## WORK INSTRUCTIONS
Reproduce all of the records below verbatim, line for line.

## SOURCE MATERIAL
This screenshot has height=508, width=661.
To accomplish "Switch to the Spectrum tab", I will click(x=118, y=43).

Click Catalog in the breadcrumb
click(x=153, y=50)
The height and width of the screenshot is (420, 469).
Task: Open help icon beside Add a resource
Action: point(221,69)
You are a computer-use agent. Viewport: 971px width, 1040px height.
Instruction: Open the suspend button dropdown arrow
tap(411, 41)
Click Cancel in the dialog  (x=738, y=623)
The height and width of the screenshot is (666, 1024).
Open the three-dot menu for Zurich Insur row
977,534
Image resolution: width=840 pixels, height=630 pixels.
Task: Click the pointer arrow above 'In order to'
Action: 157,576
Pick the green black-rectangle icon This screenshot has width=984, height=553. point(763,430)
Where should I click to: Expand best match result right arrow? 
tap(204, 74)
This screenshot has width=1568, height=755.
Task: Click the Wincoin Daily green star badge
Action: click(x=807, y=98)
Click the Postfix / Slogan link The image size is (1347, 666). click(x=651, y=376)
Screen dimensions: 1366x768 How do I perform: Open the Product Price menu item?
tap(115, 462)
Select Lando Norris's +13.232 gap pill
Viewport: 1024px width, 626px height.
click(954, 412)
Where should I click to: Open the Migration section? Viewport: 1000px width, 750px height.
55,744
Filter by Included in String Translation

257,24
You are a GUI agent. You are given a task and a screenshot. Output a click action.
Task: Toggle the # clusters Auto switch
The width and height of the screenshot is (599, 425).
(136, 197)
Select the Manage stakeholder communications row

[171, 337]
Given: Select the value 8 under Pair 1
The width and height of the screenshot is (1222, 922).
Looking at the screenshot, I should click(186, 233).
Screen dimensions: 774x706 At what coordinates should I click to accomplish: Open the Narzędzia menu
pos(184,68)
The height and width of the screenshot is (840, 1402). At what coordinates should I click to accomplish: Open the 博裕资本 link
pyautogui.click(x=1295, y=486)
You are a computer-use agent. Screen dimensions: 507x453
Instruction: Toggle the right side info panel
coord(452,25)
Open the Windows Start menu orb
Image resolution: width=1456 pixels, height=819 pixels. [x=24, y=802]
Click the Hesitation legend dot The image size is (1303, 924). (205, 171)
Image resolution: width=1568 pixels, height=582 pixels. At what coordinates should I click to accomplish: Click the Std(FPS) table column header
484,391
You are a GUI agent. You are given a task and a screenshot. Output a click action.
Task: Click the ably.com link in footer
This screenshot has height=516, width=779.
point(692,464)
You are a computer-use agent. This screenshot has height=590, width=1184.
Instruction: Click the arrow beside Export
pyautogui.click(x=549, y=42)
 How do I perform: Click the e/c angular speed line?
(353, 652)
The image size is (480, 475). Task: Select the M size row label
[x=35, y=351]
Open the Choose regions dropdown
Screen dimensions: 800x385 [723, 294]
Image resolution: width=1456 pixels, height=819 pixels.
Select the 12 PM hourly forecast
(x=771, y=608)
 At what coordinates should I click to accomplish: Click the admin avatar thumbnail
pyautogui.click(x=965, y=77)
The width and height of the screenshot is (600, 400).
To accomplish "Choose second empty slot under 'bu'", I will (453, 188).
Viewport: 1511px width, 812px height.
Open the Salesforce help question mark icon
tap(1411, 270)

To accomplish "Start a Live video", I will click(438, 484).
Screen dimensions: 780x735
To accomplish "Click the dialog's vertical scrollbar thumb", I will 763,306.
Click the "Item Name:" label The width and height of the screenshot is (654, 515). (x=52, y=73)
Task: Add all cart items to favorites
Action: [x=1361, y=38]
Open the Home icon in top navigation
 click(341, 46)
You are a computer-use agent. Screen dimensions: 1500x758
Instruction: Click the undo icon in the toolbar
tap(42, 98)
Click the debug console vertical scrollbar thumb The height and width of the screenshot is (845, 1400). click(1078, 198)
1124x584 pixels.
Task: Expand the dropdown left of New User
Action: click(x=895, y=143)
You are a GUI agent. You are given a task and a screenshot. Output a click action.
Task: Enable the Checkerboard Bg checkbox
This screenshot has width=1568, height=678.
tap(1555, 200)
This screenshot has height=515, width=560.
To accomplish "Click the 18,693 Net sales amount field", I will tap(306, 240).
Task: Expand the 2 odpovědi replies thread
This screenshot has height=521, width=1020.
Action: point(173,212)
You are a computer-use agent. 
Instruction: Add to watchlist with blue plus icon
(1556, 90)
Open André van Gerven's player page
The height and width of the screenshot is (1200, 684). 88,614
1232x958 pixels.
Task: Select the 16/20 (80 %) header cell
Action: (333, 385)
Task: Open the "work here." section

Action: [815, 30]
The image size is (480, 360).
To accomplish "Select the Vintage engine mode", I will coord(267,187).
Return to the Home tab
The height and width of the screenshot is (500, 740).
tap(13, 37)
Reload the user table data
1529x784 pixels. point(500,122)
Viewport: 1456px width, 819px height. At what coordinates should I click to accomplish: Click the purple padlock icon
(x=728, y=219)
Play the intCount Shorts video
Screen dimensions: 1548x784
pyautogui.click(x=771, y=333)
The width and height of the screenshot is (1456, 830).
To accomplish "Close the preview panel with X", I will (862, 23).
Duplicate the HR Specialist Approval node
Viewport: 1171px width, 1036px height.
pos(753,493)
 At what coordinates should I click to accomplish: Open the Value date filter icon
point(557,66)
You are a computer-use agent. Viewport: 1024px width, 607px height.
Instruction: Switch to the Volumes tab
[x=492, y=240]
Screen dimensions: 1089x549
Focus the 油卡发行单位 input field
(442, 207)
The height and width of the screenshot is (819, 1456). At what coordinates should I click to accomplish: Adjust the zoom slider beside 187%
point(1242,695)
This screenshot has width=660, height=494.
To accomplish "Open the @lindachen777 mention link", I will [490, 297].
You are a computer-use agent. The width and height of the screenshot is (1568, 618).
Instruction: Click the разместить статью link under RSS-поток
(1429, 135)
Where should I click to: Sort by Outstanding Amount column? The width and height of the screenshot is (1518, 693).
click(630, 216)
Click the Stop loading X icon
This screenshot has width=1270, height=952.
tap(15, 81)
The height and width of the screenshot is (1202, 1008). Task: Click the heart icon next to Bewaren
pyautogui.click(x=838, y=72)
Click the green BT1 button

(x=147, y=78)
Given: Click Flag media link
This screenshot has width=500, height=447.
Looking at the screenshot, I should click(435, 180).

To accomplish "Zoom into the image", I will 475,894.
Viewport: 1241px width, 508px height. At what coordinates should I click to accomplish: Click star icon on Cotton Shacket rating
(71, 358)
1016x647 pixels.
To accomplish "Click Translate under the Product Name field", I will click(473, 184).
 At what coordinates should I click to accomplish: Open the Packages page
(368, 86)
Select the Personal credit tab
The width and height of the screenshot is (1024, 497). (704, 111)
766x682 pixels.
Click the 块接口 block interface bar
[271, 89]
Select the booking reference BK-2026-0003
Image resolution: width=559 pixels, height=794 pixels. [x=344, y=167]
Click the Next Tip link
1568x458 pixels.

## THE SOLUTION
This screenshot has height=508, width=661.
To accomplish "Switch to the Spectrum tab", I will click(x=118, y=43).

Click Catalog in the breadcrumb
click(x=153, y=50)
The height and width of the screenshot is (420, 469).
Task: Open help icon beside Add a resource
Action: point(221,69)
You are a computer-use agent. Viewport: 971px width, 1040px height.
Instruction: Open the suspend button dropdown arrow
tap(411, 41)
Click Cancel in the dialog  (x=738, y=623)
The height and width of the screenshot is (666, 1024).
Open the three-dot menu for Zurich Insur row
977,534
Image resolution: width=840 pixels, height=630 pixels.
Task: Click the pointer arrow above 'In order to'
Action: 157,576
Pick the green black-rectangle icon This screenshot has width=984, height=553. point(763,430)
Where should I click to: Expand best match result right arrow? 
tap(204, 74)
This screenshot has width=1568, height=755.
Task: Click the Wincoin Daily green star badge
Action: click(x=807, y=98)
Click the Postfix / Slogan link The image size is (1347, 666). click(x=651, y=376)
Screen dimensions: 1366x768 How do I perform: Open the Product Price menu item?
tap(115, 462)
Select Lando Norris's +13.232 gap pill
Viewport: 1024px width, 626px height.
click(954, 412)
Where should I click to: Open the Migration section? Viewport: 1000px width, 750px height.
55,744
Filter by Included in String Translation

257,24
You are a GUI agent. You are given a task and a screenshot. Output a click action.
Task: Toggle the # clusters Auto switch
The width and height of the screenshot is (599, 425).
(136, 197)
Select the Manage stakeholder communications row

[171, 337]
Given: Select the value 8 under Pair 1
The width and height of the screenshot is (1222, 922).
Looking at the screenshot, I should click(186, 233).
Screen dimensions: 774x706 At what coordinates should I click to accomplish: Open the Narzędzia menu
pos(184,68)
The height and width of the screenshot is (840, 1402). At what coordinates should I click to accomplish: Open the 博裕资本 link
pyautogui.click(x=1295, y=486)
You are a computer-use agent. Screen dimensions: 507x453
Instruction: Toggle the right side info panel
coord(452,25)
Open the Windows Start menu orb
Image resolution: width=1456 pixels, height=819 pixels. [x=24, y=802]
Click the Hesitation legend dot The image size is (1303, 924). (205, 171)
Image resolution: width=1568 pixels, height=582 pixels. At what coordinates should I click to accomplish: Click the Std(FPS) table column header
484,391
You are a GUI agent. You are given a task and a screenshot. Output a click action.
Task: Click the ably.com link in footer
This screenshot has height=516, width=779.
point(692,464)
You are a computer-use agent. This screenshot has height=590, width=1184.
Instruction: Click the arrow beside Export
pyautogui.click(x=549, y=42)
 How do I perform: Click the e/c angular speed line?
(353, 652)
The image size is (480, 475). Task: Select the M size row label
[x=35, y=351]
Open the Choose regions dropdown
Screen dimensions: 800x385 [723, 294]
Image resolution: width=1456 pixels, height=819 pixels.
Select the 12 PM hourly forecast
(x=771, y=608)
 At what coordinates should I click to accomplish: Click the admin avatar thumbnail
pyautogui.click(x=965, y=77)
The width and height of the screenshot is (600, 400).
To accomplish "Choose second empty slot under 'bu'", I will (453, 188).
Viewport: 1511px width, 812px height.
Open the Salesforce help question mark icon
tap(1411, 270)

To accomplish "Start a Live video", I will click(438, 484).
Screen dimensions: 780x735
To accomplish "Click the dialog's vertical scrollbar thumb", I will 763,306.
Click the "Item Name:" label The width and height of the screenshot is (654, 515). (x=52, y=73)
Task: Add all cart items to favorites
Action: [x=1361, y=38]
Open the Home icon in top navigation
 click(341, 46)
You are a computer-use agent. Screen dimensions: 1500x758
Instruction: Click the undo icon in the toolbar
tap(42, 98)
Click the debug console vertical scrollbar thumb The height and width of the screenshot is (845, 1400). click(1078, 198)
1124x584 pixels.
Task: Expand the dropdown left of New User
Action: click(x=895, y=143)
You are a GUI agent. You are given a task and a screenshot. Output a click action.
Task: Enable the Checkerboard Bg checkbox
This screenshot has width=1568, height=678.
tap(1555, 200)
This screenshot has height=515, width=560.
To accomplish "Click the 18,693 Net sales amount field", I will tap(306, 240).
Task: Expand the 2 odpovědi replies thread
This screenshot has height=521, width=1020.
Action: point(173,212)
You are a computer-use agent. 
Instruction: Add to watchlist with blue plus icon
(1556, 90)
Open André van Gerven's player page
The height and width of the screenshot is (1200, 684). 88,614
1232x958 pixels.
Task: Select the 16/20 (80 %) header cell
Action: (333, 385)
Task: Open the "work here." section

Action: [815, 30]
The image size is (480, 360).
To accomplish "Select the Vintage engine mode", I will coord(267,187).
Return to the Home tab
The height and width of the screenshot is (500, 740).
tap(13, 37)
Reload the user table data
1529x784 pixels. point(500,122)
Viewport: 1456px width, 819px height. At what coordinates should I click to accomplish: Click the purple padlock icon
(x=728, y=219)
Play the intCount Shorts video
Screen dimensions: 1548x784
pyautogui.click(x=771, y=333)
The width and height of the screenshot is (1456, 830).
To accomplish "Close the preview panel with X", I will (862, 23).
Duplicate the HR Specialist Approval node
Viewport: 1171px width, 1036px height.
pos(753,493)
 At what coordinates should I click to accomplish: Open the Value date filter icon
point(557,66)
You are a computer-use agent. Viewport: 1024px width, 607px height.
Instruction: Switch to the Volumes tab
[x=492, y=240]
Screen dimensions: 1089x549
Focus the 油卡发行单位 input field
(442, 207)
The height and width of the screenshot is (819, 1456). At what coordinates should I click to accomplish: Adjust the zoom slider beside 187%
point(1242,695)
This screenshot has width=660, height=494.
To accomplish "Open the @lindachen777 mention link", I will [490, 297].
You are a computer-use agent. The width and height of the screenshot is (1568, 618).
Instruction: Click the разместить статью link under RSS-поток
(1429, 135)
Where should I click to: Sort by Outstanding Amount column? The width and height of the screenshot is (1518, 693).
click(630, 216)
Click the Stop loading X icon
This screenshot has width=1270, height=952.
tap(15, 81)
The height and width of the screenshot is (1202, 1008). Task: Click the heart icon next to Bewaren
pyautogui.click(x=838, y=72)
Click the green BT1 button

(x=147, y=78)
Given: Click Flag media link
This screenshot has width=500, height=447.
Looking at the screenshot, I should click(435, 180).

To accomplish "Zoom into the image", I will 475,894.
Viewport: 1241px width, 508px height. At what coordinates should I click to accomplish: Click star icon on Cotton Shacket rating
(71, 358)
1016x647 pixels.
To accomplish "Click Translate under the Product Name field", I will click(473, 184).
 At what coordinates should I click to accomplish: Open the Packages page
(368, 86)
Select the Personal credit tab
The width and height of the screenshot is (1024, 497). (704, 111)
766x682 pixels.
Click the 块接口 block interface bar
[271, 89]
Select the booking reference BK-2026-0003
Image resolution: width=559 pixels, height=794 pixels. [x=344, y=167]
Click the Next Tip link
1568x458 pixels.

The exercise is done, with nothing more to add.